Pulmonary arterial hypertension (PAH) is a life-threatening disease characterized by abnormally elevated pulmonary pressures and right ventricular (RV) failure. Inappropriate angiogenesis is a key pathological feature of PAH associated with endothelial dysfunction and progressive loss of pulmonary and RV microvessels. Angiogenesis is the process by which new vessels arise from existing vessels and is mainly driven by VEGF signaling. In response to VEGF-A, endothelial cells differentiate into tip cells, highly motile cells that direct vessel sprouting and elongation. Our previous R01 was built on the hypothesis that tip cell formation by PMVECs requires crosstalk between the VEGF and the Wnt/planar cell polarity (Wnt/PCP), a pathway responsible for coordinating cell movements during tissue morphogenesis. We demonstrated that Wnt/PCP activation in PMVECs is driven by the interaction between the ligand Wnt7a and ROR2, a tyrosine kinase receptor that phosphorylates residues in the endothelial VEGFR2 cytoplasmic domain to augment VEGF signaling output. We found that, compared to healthy donors, tip cell formation and angiogenesis in response to VEGF-A was significantly reduced in pulmonary microvascular endothelial cells (PMVEC) from PAH patients. Most importantly, supplementation with recombinant Wnt7a or restoration of ROR2 expression in PAH PMVECs results in recovery of the VEGF-A response, leading us to conclude that Wnt7a/ROR2 signaling is required for appropriate VEGF signaling activation and angiogenic response in PMVECs. This renewal will focus on elucidating the transcriptional and epigenetic mechanisms that regulate Wnt7a/ROR2 expression in healthy and PAH PMVECs (Aim 1), how interaction between ROR2 and integrins is required to establish a functional lung endothelial barrier (Aim 2), and the critical role of Wnt7a/ROR2 as a key pro- angiogenic mechanism that supports compensatory angiogenesis during RV adaptation to PAH (Aim 3). The studies in this renewal will confirm the role of Wnt7a/ROR2 signaling as a master regulator of cardiopulmonary angiogenesis and demonstrate the therapeutic potential of restoring Wnt7a/ROR2 signaling to prevent small vessel loss and improve RV function in PAH.

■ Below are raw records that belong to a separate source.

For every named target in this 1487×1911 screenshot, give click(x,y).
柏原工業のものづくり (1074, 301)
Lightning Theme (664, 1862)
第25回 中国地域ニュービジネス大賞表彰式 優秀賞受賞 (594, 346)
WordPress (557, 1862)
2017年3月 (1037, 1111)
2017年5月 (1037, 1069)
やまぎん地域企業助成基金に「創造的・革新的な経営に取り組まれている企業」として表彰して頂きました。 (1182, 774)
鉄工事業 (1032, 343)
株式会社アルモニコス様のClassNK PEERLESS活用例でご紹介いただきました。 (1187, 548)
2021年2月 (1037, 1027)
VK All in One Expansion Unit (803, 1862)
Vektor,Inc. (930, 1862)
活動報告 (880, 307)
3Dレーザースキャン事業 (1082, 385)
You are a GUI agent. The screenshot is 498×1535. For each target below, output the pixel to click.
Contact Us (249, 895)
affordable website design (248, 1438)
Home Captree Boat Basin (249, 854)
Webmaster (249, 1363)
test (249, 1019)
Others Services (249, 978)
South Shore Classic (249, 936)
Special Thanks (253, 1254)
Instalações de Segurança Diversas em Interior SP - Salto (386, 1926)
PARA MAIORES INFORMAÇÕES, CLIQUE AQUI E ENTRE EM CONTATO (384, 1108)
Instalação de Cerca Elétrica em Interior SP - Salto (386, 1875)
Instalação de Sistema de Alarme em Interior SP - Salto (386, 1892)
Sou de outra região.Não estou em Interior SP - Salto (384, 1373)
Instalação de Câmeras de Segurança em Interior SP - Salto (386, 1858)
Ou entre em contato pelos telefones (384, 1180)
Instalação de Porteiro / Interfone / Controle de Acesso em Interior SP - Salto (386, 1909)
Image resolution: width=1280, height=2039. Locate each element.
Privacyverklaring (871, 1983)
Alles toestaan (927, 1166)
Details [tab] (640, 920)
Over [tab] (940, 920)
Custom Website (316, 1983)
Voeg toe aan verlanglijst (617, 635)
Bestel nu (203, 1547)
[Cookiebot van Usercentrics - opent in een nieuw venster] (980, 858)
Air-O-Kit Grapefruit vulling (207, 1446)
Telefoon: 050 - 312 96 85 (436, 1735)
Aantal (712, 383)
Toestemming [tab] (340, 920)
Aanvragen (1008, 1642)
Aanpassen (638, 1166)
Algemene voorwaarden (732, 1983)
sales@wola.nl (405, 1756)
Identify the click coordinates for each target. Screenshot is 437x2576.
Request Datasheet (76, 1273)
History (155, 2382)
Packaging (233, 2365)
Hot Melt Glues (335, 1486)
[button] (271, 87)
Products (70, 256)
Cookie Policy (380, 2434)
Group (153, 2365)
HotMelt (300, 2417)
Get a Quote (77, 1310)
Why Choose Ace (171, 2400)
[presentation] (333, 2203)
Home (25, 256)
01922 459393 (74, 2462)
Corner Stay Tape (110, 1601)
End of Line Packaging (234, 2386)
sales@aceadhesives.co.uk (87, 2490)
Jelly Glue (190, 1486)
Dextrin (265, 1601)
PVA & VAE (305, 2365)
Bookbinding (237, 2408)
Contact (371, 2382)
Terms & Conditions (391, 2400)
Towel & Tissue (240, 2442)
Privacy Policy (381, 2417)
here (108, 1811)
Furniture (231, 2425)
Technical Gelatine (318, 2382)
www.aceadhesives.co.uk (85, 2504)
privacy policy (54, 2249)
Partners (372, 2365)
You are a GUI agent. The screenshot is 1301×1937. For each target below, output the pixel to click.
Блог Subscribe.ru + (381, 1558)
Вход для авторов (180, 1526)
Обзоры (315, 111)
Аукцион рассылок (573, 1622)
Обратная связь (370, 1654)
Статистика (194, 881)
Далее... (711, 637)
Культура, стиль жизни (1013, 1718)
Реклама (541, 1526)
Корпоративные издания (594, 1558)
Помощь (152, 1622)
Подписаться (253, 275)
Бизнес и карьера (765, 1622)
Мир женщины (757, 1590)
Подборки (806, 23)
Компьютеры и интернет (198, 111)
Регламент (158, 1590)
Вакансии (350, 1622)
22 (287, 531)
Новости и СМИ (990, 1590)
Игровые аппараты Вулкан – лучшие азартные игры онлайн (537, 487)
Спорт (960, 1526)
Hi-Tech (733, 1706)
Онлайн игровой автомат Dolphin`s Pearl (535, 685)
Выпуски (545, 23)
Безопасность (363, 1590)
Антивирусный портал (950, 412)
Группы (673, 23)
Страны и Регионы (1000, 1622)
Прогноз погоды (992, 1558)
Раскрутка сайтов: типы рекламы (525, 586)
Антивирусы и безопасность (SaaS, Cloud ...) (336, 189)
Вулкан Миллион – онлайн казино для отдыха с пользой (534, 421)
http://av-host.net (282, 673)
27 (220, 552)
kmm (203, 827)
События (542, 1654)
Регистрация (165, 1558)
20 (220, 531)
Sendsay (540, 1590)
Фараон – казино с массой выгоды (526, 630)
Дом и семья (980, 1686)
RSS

肺动脉高压(PAH)是一种危及生命的疾病，其特征是异常升高 肺压力和右室(RV)衰竭不适当的血管生成是一个重要的病理特征。 PAH与内皮功能障碍和进行性肺和右室微血管丢失有关。 血管生成是由现有血管生成新血管的过程，主要由血管内皮生长因子驱动 发信号。作为对血管内皮生长因子-A的响应，内皮细胞分化为TIP细胞，即指导血管的高度运动性细胞 发芽和伸长。我们之前的R01建立在假设PMVECs形成TIP细胞的基础上 需要在血管内皮生长因子和Wnt/平面细胞极性(Wnt/PCP)之间的串扰，这是负责 在组织形态发生过程中协调细胞运动。我们证明了Wnt/PCP在 PMVECs是由配体Wnt7a和ROR2之间的相互作用驱动的，ROR2是一种酪氨酸激酶受体， 磷酸化内皮细胞VEGFR2胞浆结构域中的残基，以增加VEGF信号输出。 我们发现，与健康供者相比，TIP细胞的形成和血管生成对血管内皮生长因子-A的反应 PAH患者肺微血管内皮细胞(PMVEC)明显减少。多数 重要的是，在PAH PMVEC中补充重组WNT7a或恢复ROR2的表达 导致血管内皮生长因子-A反应的恢复，使我们得出结论，Wnt7a/ROR2信号转导是 PMVECs中适当的血管内皮生长因子信号激活和血管生成反应。 这一更新将集中于阐明调控Wnt7a/ROR2的转录和表观遗传机制 在健康和PAH PMVEC中的表达(目标1)，ROR2和整合素之间的相互作用如何才能 建立功能性肺内皮屏障(Aim 2)，以及Wnt7a/ROR2作为关键促进因子的关键作用。 在RV适应PAH期间支持代偿性血管生成的血管生成机制(目标3)。这个 这次更新的研究将证实Wnt7a/ROR2信号作为一种主要调节因子的作用。 心肺血管生成及修复Wnt7a/ROR2的治疗潜力 在PAH中防止小血管丢失和改善RV功能的信号转导。